__Instructions to follow__
Copy, word for word, the lines below from the one containing "This screenshot has width=410, height=256." up to and including the one containing "Task: Click the", with pictures left out.

Collected data entries:
------------------------
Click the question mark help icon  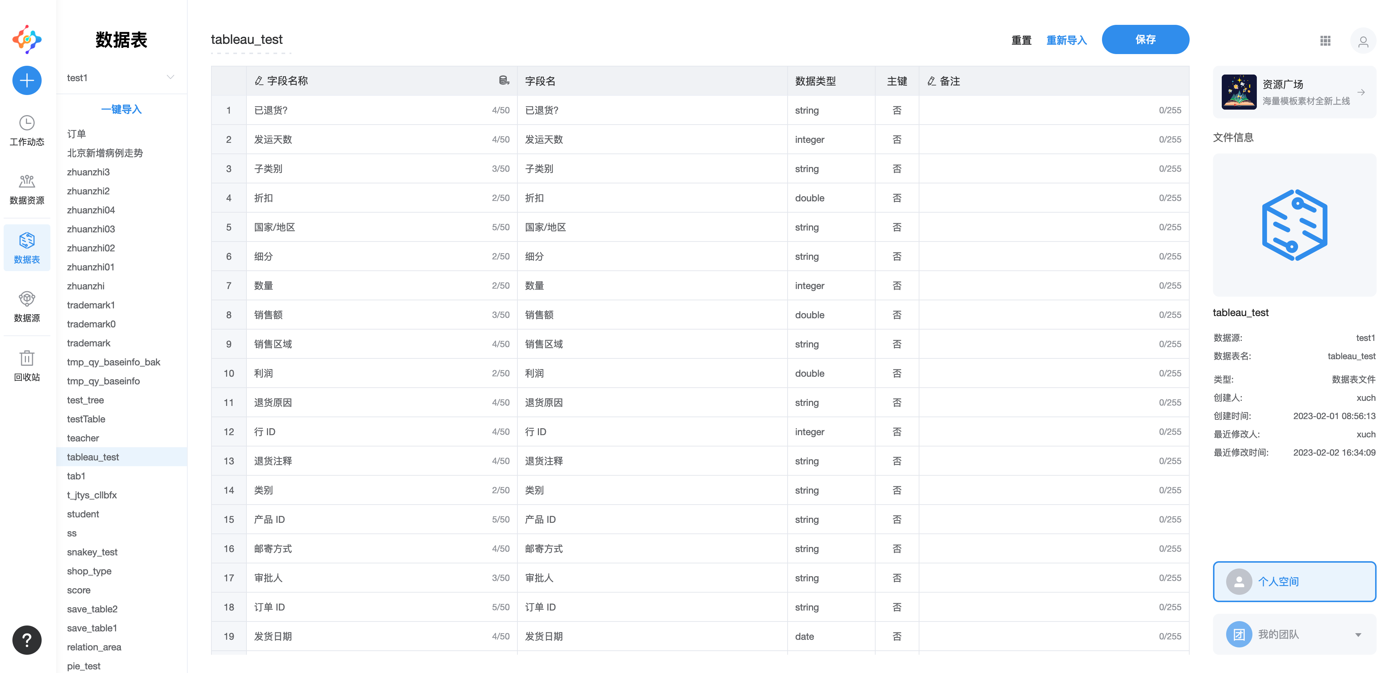tap(27, 640)
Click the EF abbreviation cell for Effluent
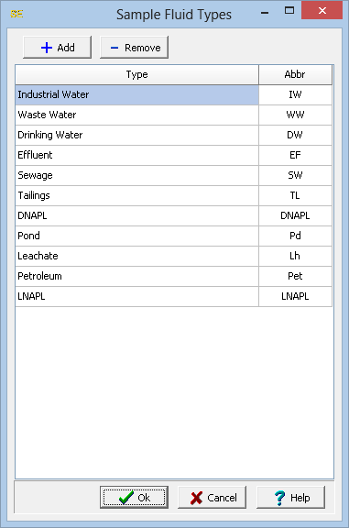This screenshot has height=528, width=349. tap(295, 155)
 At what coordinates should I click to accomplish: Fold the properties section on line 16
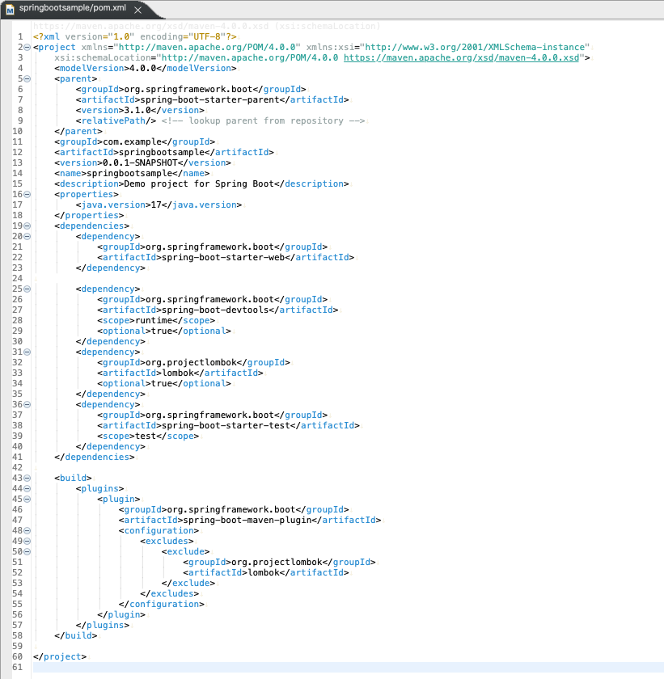pyautogui.click(x=28, y=195)
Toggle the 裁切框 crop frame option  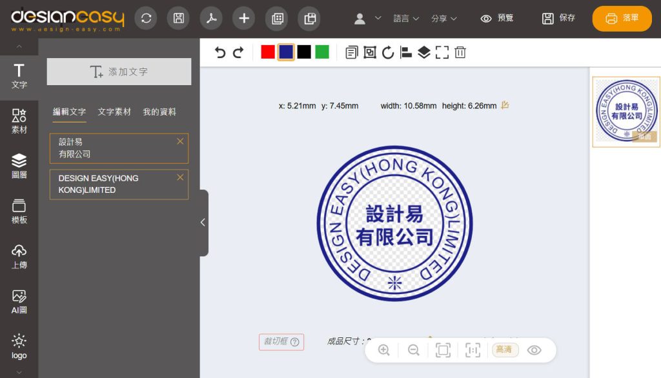click(x=281, y=342)
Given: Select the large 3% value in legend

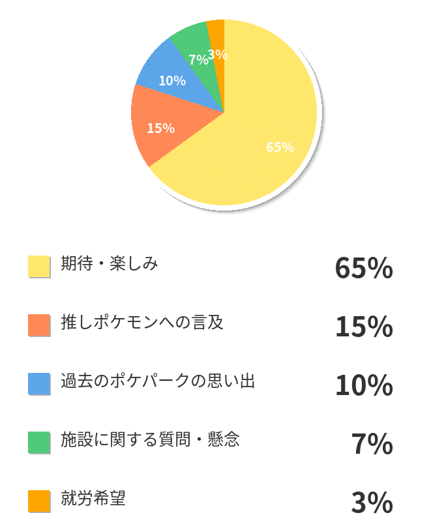Looking at the screenshot, I should pos(372,503).
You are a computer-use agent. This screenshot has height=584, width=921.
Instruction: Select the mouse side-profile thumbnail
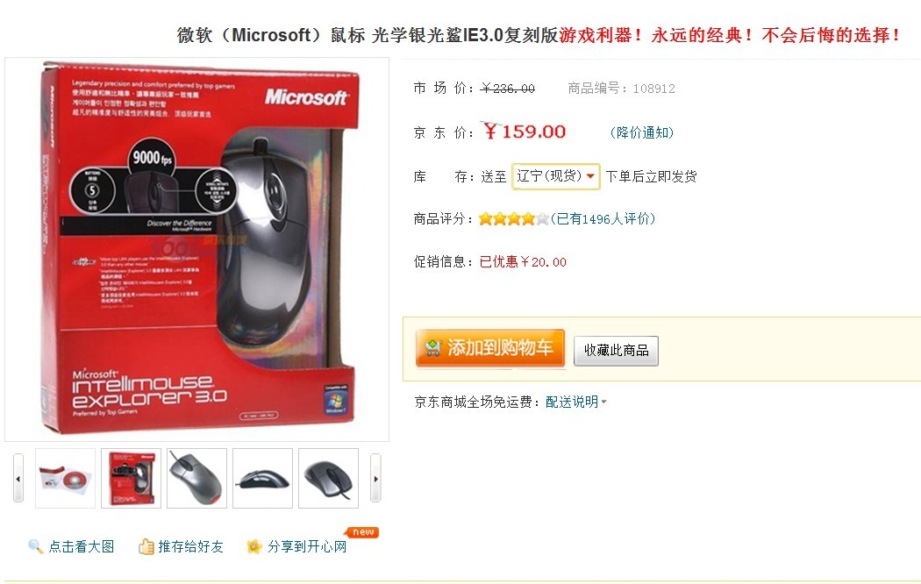(262, 479)
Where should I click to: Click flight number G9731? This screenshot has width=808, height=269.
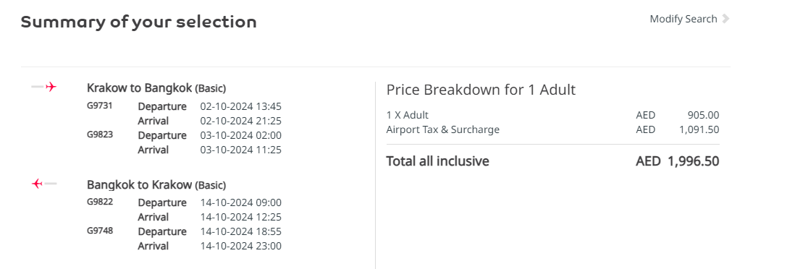pyautogui.click(x=99, y=106)
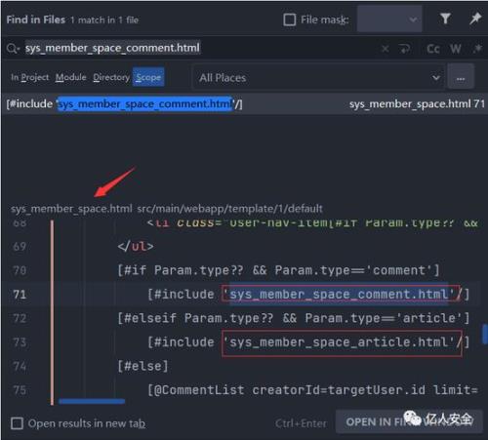Select the sys_member_space.html 71 search result
488x440 pixels.
coord(244,104)
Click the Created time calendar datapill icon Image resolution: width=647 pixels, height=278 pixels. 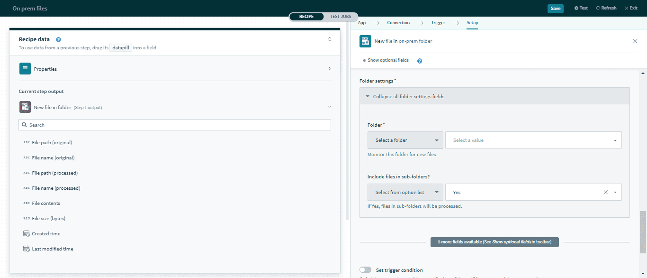point(27,233)
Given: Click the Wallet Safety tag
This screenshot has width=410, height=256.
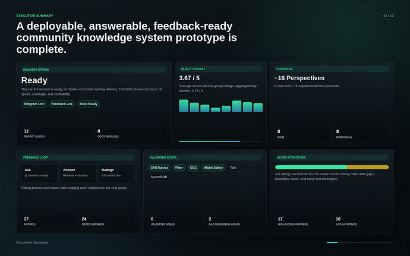Looking at the screenshot, I should [213, 167].
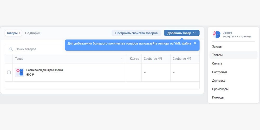Go to Оплата section

click(x=217, y=63)
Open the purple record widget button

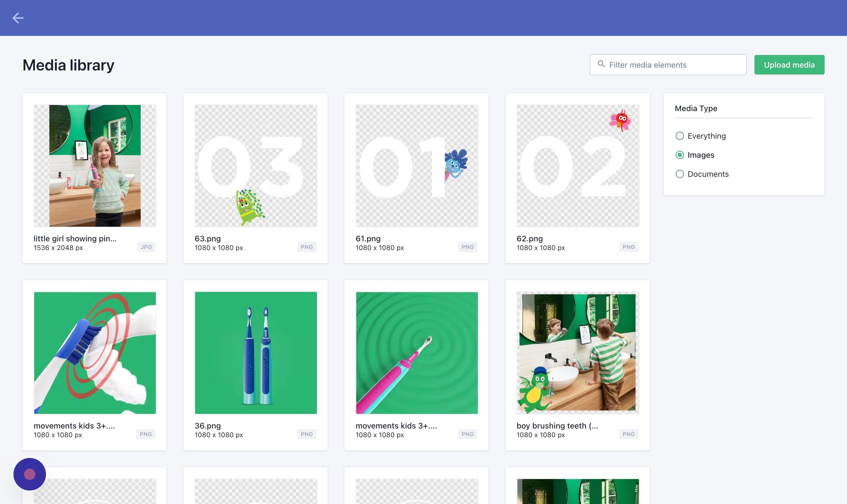(x=30, y=474)
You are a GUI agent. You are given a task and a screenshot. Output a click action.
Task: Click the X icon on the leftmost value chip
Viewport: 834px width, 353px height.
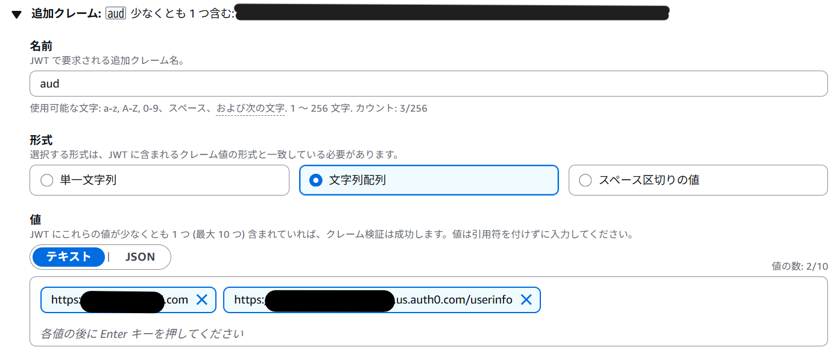click(202, 300)
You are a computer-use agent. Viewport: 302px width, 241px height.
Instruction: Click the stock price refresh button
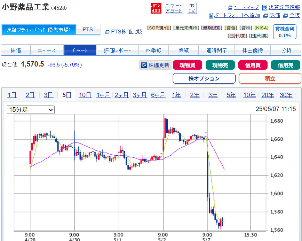coord(155,65)
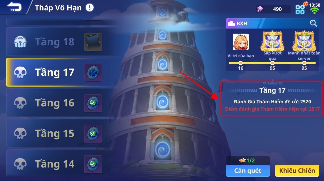Open the Mạnh nhất toàn server badge
The width and height of the screenshot is (324, 181).
[304, 41]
------------------------
__Answer for the task__
This screenshot has width=410, height=256.
Looking at the screenshot, I should [213, 167].
Go to Оплата section

click(x=217, y=63)
Open the purple record widget button

(x=30, y=474)
You are a GUI agent. You are given a task and a screenshot. Output a click action.
Task: Click the X icon on the leftmost value chip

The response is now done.